# DATASET EXCERPTS
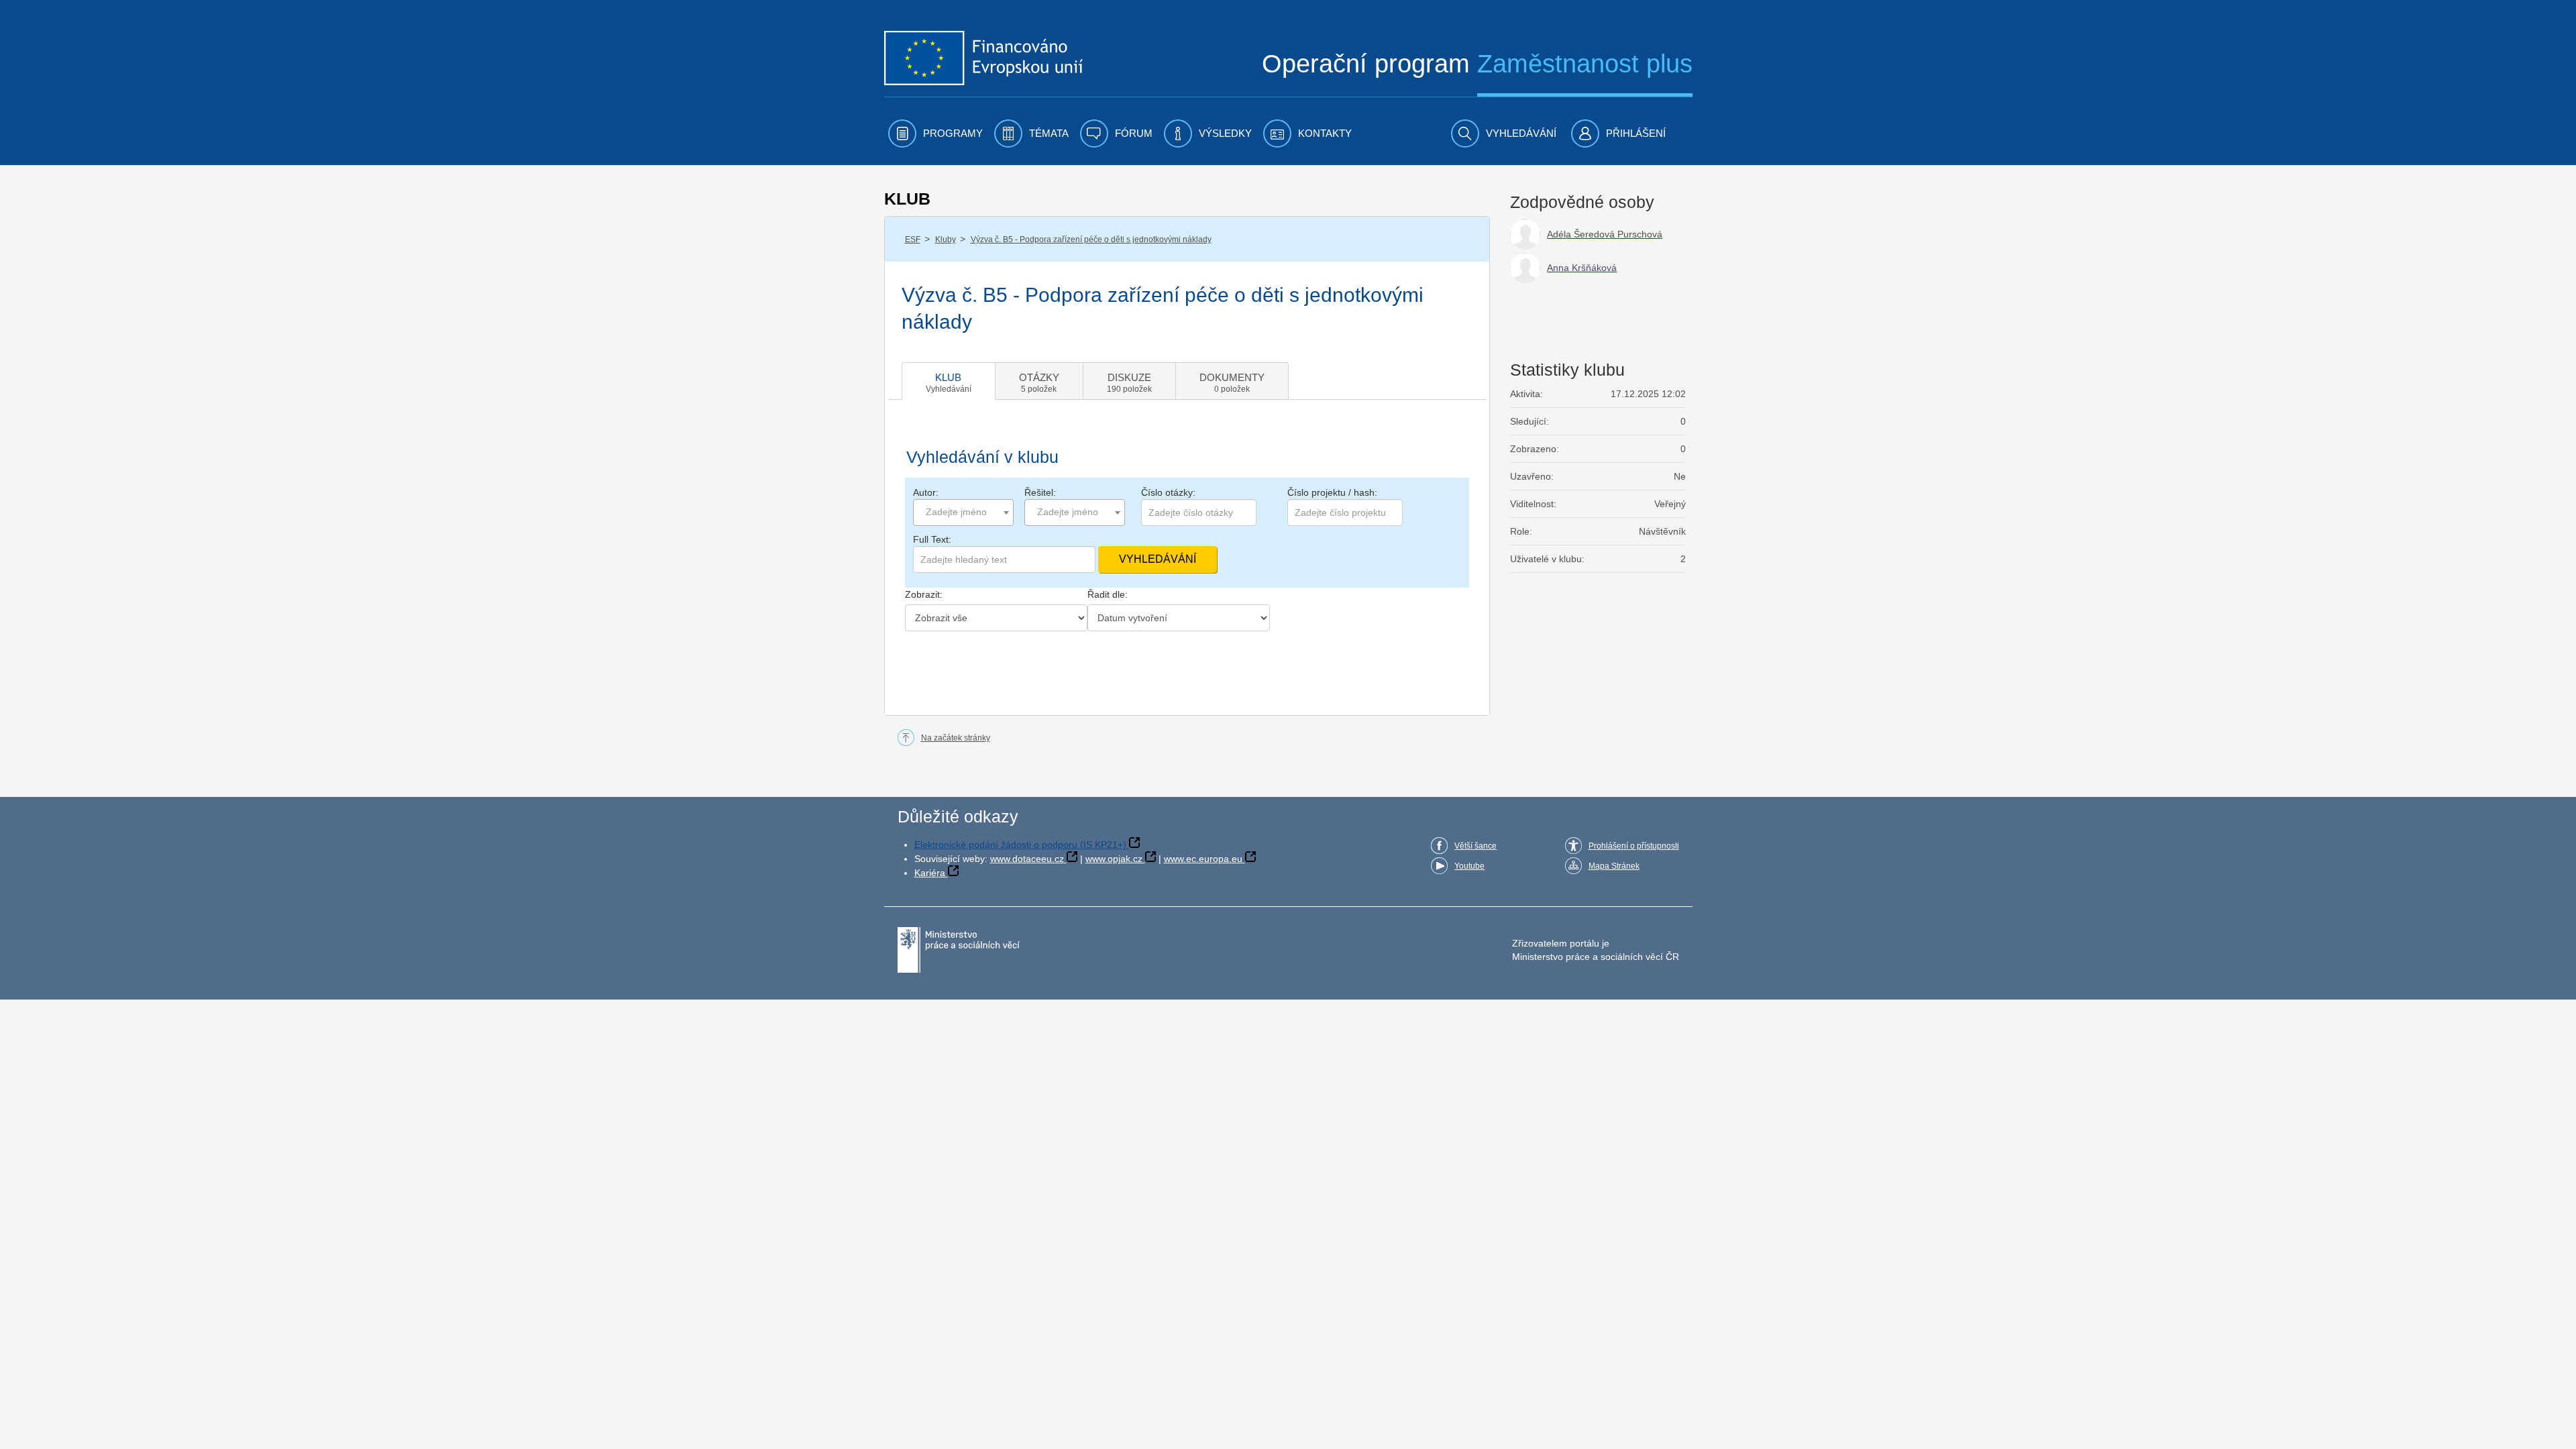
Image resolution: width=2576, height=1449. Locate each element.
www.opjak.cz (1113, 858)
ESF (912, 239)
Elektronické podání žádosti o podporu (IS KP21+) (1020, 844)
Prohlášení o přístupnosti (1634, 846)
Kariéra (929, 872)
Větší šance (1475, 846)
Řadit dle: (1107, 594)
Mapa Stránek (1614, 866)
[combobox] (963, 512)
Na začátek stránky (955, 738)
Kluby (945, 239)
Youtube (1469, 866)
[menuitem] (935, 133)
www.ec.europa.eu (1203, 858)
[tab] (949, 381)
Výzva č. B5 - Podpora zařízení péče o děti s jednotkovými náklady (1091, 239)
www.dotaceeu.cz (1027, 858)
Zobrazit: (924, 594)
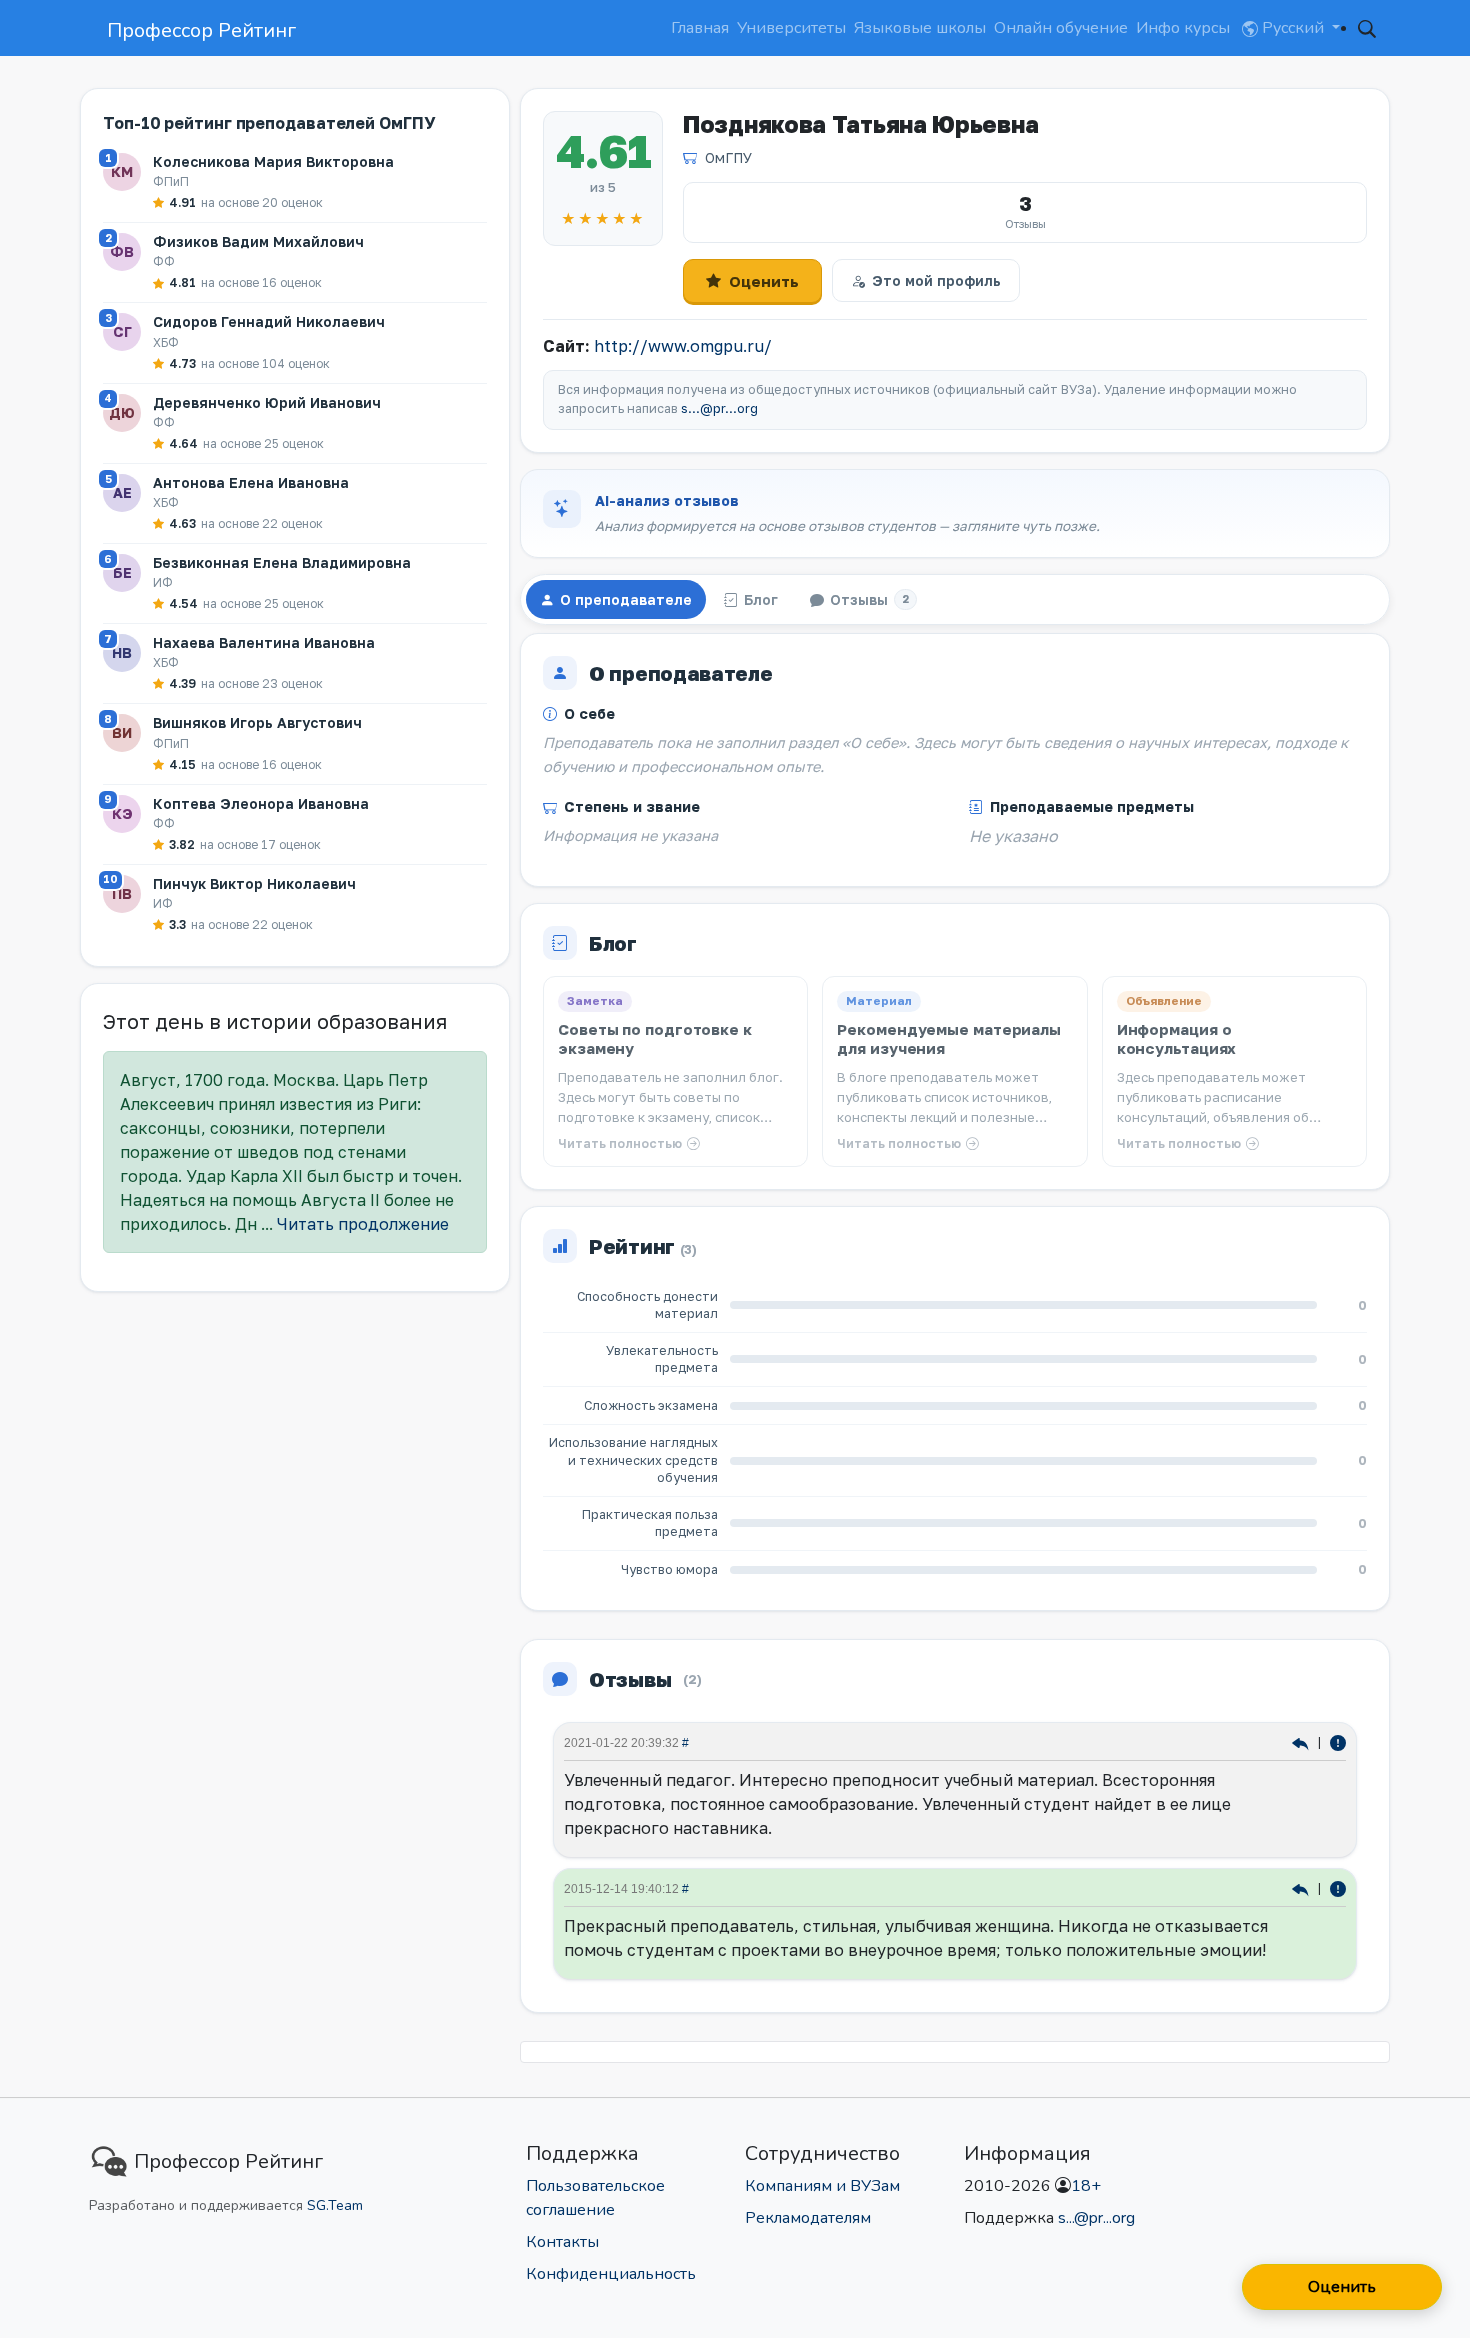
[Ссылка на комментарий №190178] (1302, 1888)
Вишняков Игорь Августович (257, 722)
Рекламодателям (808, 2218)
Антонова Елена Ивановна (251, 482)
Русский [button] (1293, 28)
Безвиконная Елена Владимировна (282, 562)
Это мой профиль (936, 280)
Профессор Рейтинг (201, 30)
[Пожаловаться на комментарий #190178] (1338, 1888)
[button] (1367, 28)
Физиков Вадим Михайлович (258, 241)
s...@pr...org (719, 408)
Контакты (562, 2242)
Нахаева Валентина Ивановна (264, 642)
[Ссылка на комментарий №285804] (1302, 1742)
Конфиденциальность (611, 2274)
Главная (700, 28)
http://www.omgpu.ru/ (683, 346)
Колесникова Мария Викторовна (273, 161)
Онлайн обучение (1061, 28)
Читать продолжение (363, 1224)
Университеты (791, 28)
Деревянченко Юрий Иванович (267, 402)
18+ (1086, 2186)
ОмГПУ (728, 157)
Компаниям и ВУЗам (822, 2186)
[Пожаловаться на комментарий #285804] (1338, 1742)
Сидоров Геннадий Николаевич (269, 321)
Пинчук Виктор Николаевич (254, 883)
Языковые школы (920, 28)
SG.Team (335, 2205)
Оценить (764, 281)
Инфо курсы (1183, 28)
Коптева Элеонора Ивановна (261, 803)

# EXERCISE DESCRIPTION
Each record must be set down again without alteration, and no picture may be carried over.

# SOLUTION FOR THIS TASK
Image resolution: width=2576, height=1449. Locate each element.
www.opjak.cz (1113, 858)
ESF (912, 239)
Elektronické podání žádosti o podporu (IS KP21+) (1020, 844)
Prohlášení o přístupnosti (1634, 846)
Kariéra (929, 872)
Větší šance (1475, 846)
Řadit dle: (1107, 594)
Mapa Stránek (1614, 866)
[combobox] (963, 512)
Na začátek stránky (955, 738)
Kluby (945, 239)
Youtube (1469, 866)
[menuitem] (935, 133)
www.ec.europa.eu (1203, 858)
[tab] (949, 381)
Výzva č. B5 - Podpora zařízení péče o děti s jednotkovými náklady (1091, 239)
www.dotaceeu.cz (1027, 858)
Zobrazit: (924, 594)
[Ссылка на комментарий №190178] (1302, 1888)
Вишняков Игорь Августович (257, 722)
Рекламодателям (808, 2218)
Антонова Елена Ивановна (251, 482)
Русский [button] (1293, 28)
Безвиконная Елена Владимировна (282, 562)
Это мой профиль (936, 280)
Профессор Рейтинг (201, 30)
[Пожаловаться на комментарий #190178] (1338, 1888)
[button] (1367, 28)
Физиков Вадим Михайлович (258, 241)
s...@pr...org (719, 408)
Контакты (562, 2242)
Нахаева Валентина Ивановна (264, 642)
[Ссылка на комментарий №285804] (1302, 1742)
Конфиденциальность (611, 2274)
Главная (700, 28)
http://www.omgpu.ru/ (683, 346)
Колесникова Мария Викторовна (273, 161)
Онлайн обучение (1061, 28)
Читать продолжение (363, 1224)
Университеты (791, 28)
Деревянченко Юрий Иванович (267, 402)
18+ (1086, 2186)
ОмГПУ (728, 157)
Компаниям и ВУЗам (822, 2186)
[Пожаловаться на комментарий #285804] (1338, 1742)
Сидоров Геннадий Николаевич (269, 321)
Пинчук Виктор Николаевич (254, 883)
Языковые школы (920, 28)
SG.Team (335, 2205)
Оценить (764, 281)
Инфо курсы (1183, 28)
Коптева Элеонора Ивановна (261, 803)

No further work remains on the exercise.